Medicare covers home health care services when a doctor certifies that:
- You need medical care at home, and
- You are homebound, and
- You need skilled care from a nurse or a skilled physical, speech, or occupational therapist.
Medicare will only cover home care services when your doctor:
- Orders the care from a home health agency that Medicare approves, and
- Documents a face-to-face visit with you up to 3 months before or 1 month after the start of the service, AND
- Signs a plan for your care.
What does homebound mean?
Being homebound means it is very difficult for you to leave home because of your condition. For example, Medicare may consider you homebound if you need a wheelchair or someone else’s help to leave home. Or if leaving home means you may be in danger or at increased risk. For example, a person with dementia may be in danger when leaving home because of memory loss or other cognitive impairment.
But, you can still meet the homebound definition even if you sometimes leave your home. You can leave for medical treatment you cannot get at home. You also can leave for non-medical reasons, if the trip is occasional and only for a short time. For example, you can go to religious services or to get a haircut. You also can be called homebound if you go to a medical adult day care program. This is because the medical day care programs are considered medical treatment. You cannot be called homebound if you go to a regular adult day care.
What does skilled care mean?
For you to get home care, your doctor must say that you need either skilled rehabilitation therapy or skilled nursing care. This means you must need professionals with special training and knowledge to care for you safely and well. These may include registered nurses, licensed practical nurses, physical or occupational therapists, and speech and language therapists.
How do I start getting home health care?
Your doctor has to write an order for home health care services. Usually he or she will refer you to a home health agency. Someone from the home health agency will visit your home. They will talk with you about your needs and health.
Agency staff will work with you and your doctor to write your plan of care.
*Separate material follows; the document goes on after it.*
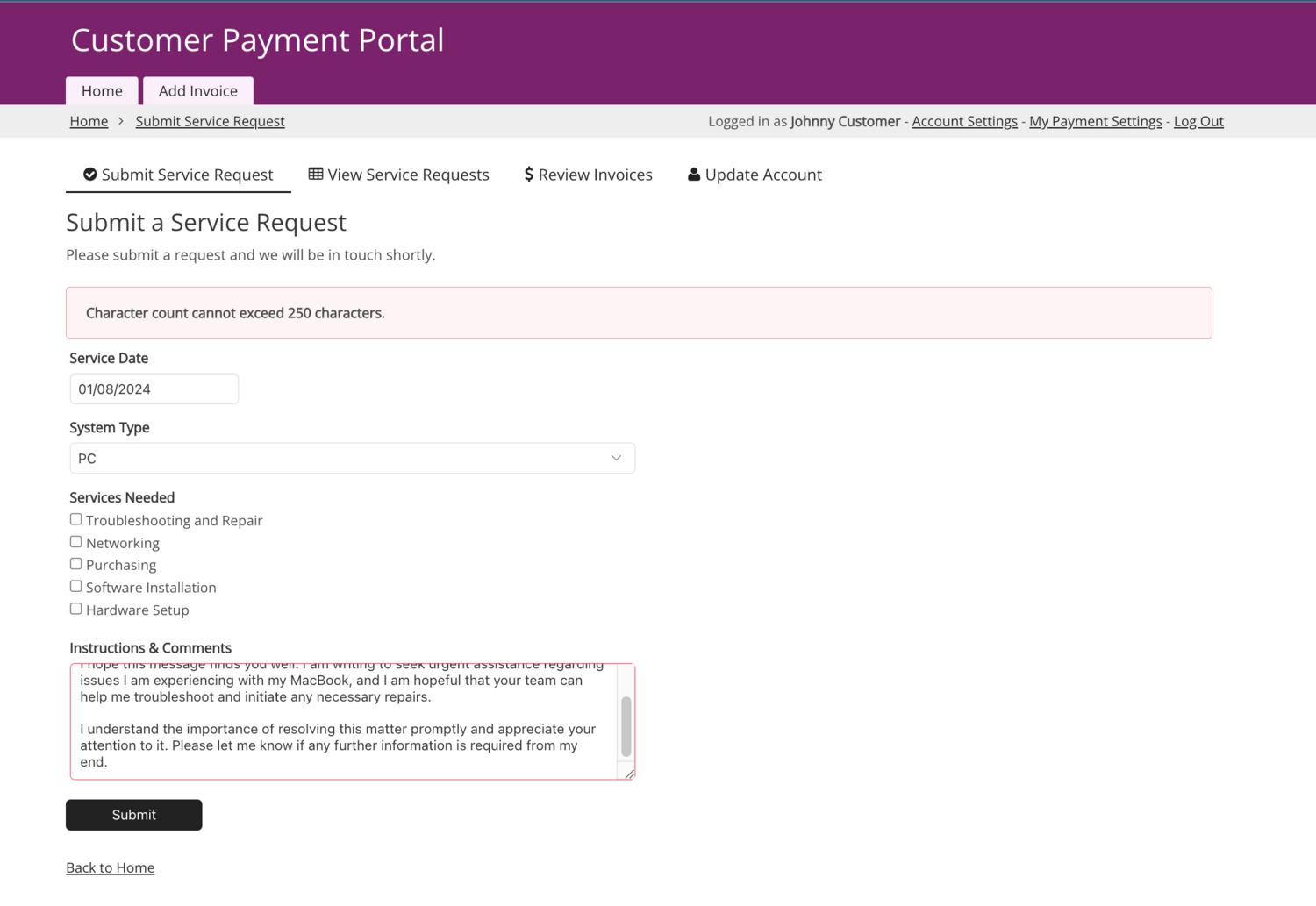Check the Networking service option
The width and height of the screenshot is (1316, 906).
75,541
This plan should include:
- The types of care you need,
- Which health care providers should give this care,
- How often you need care,
- What medical equipment you need, and
- The results your doctor expects from your treatment.
You can get home health care for up to 60 days under your doctor’s first order.
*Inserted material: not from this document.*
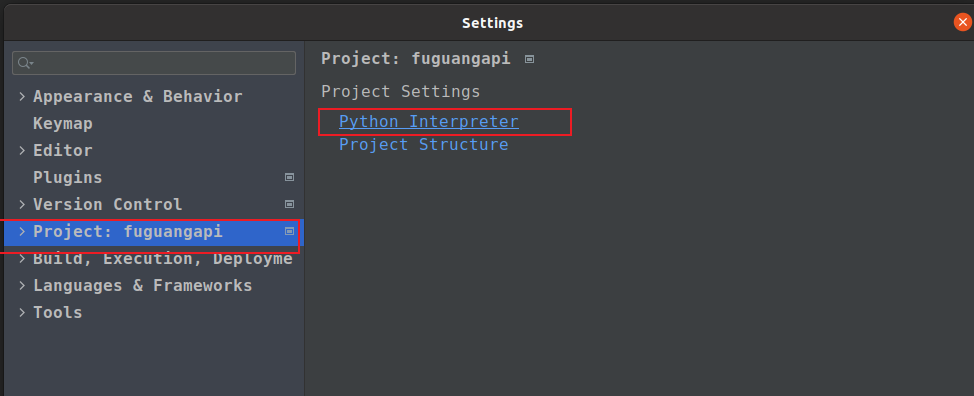Expand the Version Control chevron

click(22, 204)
Note: It is always helpful to talk to your doctor about the kinds of care you need before your doctor refers you to a home health agency. Talk with your doctor about choosing a home health agency that often works with patients who have dementia or Alzheimer’s. You should make sure the agency also has experience working with Medicare. Doing so will make sure you get the right home care and avoid Medicare payment problems.
How often and how long can I get these services?
You can keep getting home health care services as long as your doctor says you need them. But your doctor must renew the order at least once every 60 days. Many Alzheimer’s patients need certain ongoing rehabilitation therapies that Medicare’s home health care benefit covers.
If you qualify for Medicare home health care coverage, you generally pay nothing. Medicare usually does not charge deductibles or coinsurance for these services.